UTIAK et MARIE POCHON

La Terre n’était pas encore la Terre, mais seulement une boule magmatique tourmentée d’explosions qui peinaient à séparer les océans et les iles volcaniques surgissant ici et là, construisant et détruisant des amorces de continents ; des vents solaires et des météores balayaient et frappaient sans relâche la surface du globe incandescent. La flotte aérienne de SKUIZAR qui survolait ces convulsions enflammées jugea l’endroit inhabitable, mais l’un des pilotes ne partagea pas cet avis, anticipant un devenir potentiellement viable, il enclencha son démodulateur temporel. UTIAK était un grand indépendant et tandis que toute la patrouille de reconnaissance exploratrice du secteur AB 36 dans l’amas d’amas 76B12 filait déjà vers une autre galaxie, il décida de poser son appareil sur cette planète peu avenante. Il fit avancer le démodulateur d’un quart de cadran, c’est-à-dire de quelque quatre milliards d’année L’estimation était assez heureuse et l’appareil se posa sur une boule verte et bleue à l’apparence stabilisée. L’appareil choisit de lui-mème une clairière dégagée au milieu des arbres innombrables qui couvraient à perte de vue de vastes territoires. UTIAK, sortit de son engin, èta son scaphandre de protection, et prit plaisir à respirer un air tout à fait sain avec une légère surcharge d’azote pas du tout désagréable et même un peu euphorisante. Son instinct ne l’avait pas trompé. Cette planète était habitable et plaisante son esthétique tout à fait satisfaisante pouvait en faire un lieu de villégiature fort agréable pour un SKUIZARIEN en quête de repos et de dépaysement. Mais il vit soudain surgir dans sa direction une troupe d’animaux étranges et gigantesques qui le déconcerta. Jamais il n’avait vu ni imaginé rien de tel : des bêtes aux corps monstrueux, interminables et é la gueule démesurée, avec des dents apparentes dont la taille dépassait celle de son engin spatial. Ces créatures, de toute évidence carnivores le considéraient comme une proie et s’apprêtaient à le dévorer vif.

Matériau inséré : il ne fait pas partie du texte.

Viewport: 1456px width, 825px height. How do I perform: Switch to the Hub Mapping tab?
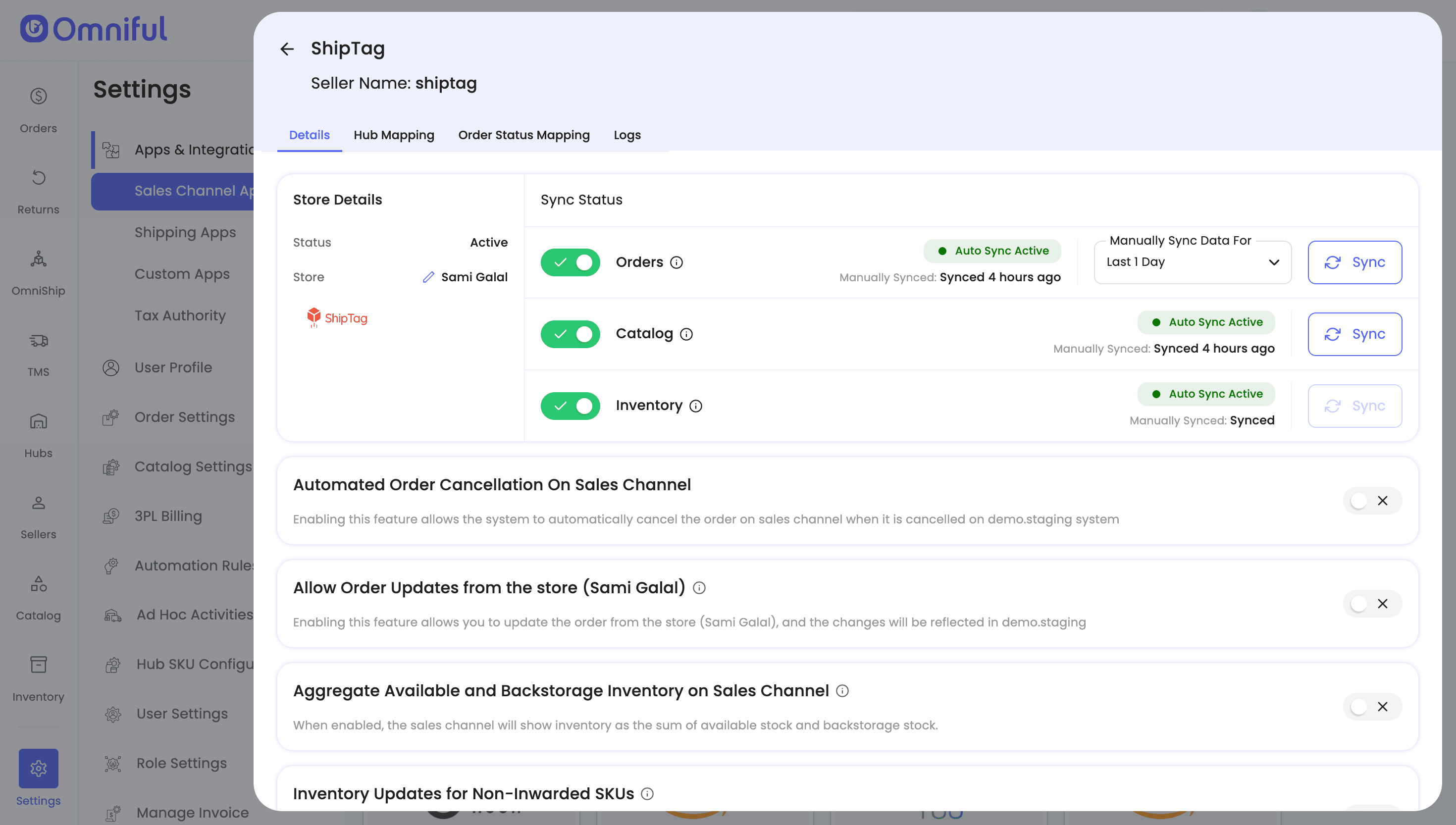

Il réussit à rejoindre à la hâte son SUPERBEURK véhicule spatial dernier cri, bénéficiant des plus récentes découvertes des savants de SKUIZAR, et appuyant sur le bouton d’urgence il installa autour de lui un champ d’inaccessibilité qui le protégea de l’attaque furieuse de ces monstres. Les animaux imbéciles vinrent s’écraser et se renverser contre la coupole invisible édifiée pour protéger l’engin et son occupant. Tranquille dans sa cabine, UTIAK lança un appel au grand superviseur intégrateur du secteur sud d’AB36 qui avait la charge de réguler l’évolution de cette zone. On ne pouvait laisser les choses en l’état. Le dérangement était patent. Il demanda une intervention d’extinction en respectant la procédure et remplissant les formulaires. Il l’obtint dans un délai assez court de sa temporalité, qui correspondait à quelques millions d’années terrestre, et la nouvelle planète à peine découverte et répertoriée reçut un choc de force 5, percutée par l’astéroïde GB12-327K, opportunément détourné à cet effet. Le choc violent déplaça les pôles, et provoqua une retombée de poussière, des explosions, éruptions et dévastations telles qu’aucun des monstres à grandes dents ne survécut, et pas grand-chose d’autres à part quelques rongeurs dérisoires.

UTIAK, qui avait pris un peu de hauteur tenait néanmoins à son idée, et cette planète lui plaisait, il estima au jugé le temps nécessaire à un renouveau de la vie et poussa de quelques crans son démodulateur. Il se posa de nouveau. En France cette fois, en l’an de Grèce 1887, dans la cour de Marie Pochon, une fermière des Estables, au pied du Meyzenc.

Elle était en train d’écrire dans son journal poétique la phrase suivante :
à Ce qui part de ton cœur trouve toujours un écho. C’est dans le tien que je le trouverai.
Elle regarda rêveuse par la fenêtre ouverte et vit UTIAK descendre tranquillement de son SUPERBEURK posé dans l’enclos des cochons. Elle le trouva tout à fait séduisant avec ses petites antennes bleues intégrées au-dessus des oreilles et son superbe crane rouge métallique et luisant. Elle comprit immédiatement qu’ils allaient faire un beau couple dont l’histoire s’inscrirait dans la nuit des temps.